* Required action
In how many lines of the data does the word "computer" appear? Give the number by itself.

[Collected data entries]
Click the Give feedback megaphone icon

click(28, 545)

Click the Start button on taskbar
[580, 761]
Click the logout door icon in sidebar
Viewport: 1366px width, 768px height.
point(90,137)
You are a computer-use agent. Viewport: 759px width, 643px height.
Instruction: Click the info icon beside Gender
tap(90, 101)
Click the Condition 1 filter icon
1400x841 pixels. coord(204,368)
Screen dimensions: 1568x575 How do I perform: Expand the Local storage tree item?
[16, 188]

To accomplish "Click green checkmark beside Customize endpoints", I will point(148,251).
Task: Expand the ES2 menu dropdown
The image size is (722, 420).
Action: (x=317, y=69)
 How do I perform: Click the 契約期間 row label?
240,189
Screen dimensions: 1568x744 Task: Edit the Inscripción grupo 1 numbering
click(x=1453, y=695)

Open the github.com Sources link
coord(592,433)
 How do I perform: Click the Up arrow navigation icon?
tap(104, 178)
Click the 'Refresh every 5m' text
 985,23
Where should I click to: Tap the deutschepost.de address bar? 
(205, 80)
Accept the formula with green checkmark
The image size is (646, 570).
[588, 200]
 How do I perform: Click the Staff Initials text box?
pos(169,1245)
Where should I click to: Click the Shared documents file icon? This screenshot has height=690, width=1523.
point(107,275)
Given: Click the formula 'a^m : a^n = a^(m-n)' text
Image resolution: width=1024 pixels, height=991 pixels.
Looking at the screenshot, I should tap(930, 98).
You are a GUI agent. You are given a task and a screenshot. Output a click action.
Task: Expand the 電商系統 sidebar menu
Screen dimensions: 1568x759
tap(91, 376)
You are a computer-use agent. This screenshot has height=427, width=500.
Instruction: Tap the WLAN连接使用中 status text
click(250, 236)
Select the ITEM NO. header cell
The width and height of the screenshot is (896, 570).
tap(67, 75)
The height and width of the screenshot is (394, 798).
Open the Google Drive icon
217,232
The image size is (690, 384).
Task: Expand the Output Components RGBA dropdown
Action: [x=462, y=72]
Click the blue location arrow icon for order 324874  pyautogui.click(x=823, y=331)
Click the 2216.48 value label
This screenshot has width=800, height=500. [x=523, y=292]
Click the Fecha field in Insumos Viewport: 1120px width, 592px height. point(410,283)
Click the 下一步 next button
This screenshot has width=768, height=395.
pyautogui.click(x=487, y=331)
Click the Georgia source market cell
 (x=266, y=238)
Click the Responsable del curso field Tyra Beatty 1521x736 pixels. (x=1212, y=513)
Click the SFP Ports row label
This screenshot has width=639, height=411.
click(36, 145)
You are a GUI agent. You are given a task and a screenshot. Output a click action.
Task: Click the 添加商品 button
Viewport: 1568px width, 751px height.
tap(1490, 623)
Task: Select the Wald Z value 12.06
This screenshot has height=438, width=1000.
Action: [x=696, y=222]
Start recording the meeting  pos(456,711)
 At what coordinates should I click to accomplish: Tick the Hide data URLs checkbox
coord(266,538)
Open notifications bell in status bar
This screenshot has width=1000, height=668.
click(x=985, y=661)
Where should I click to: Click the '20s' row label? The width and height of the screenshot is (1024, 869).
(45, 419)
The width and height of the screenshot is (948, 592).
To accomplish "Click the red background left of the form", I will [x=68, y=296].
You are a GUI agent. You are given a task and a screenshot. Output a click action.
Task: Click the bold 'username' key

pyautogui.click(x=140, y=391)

* Answer box
2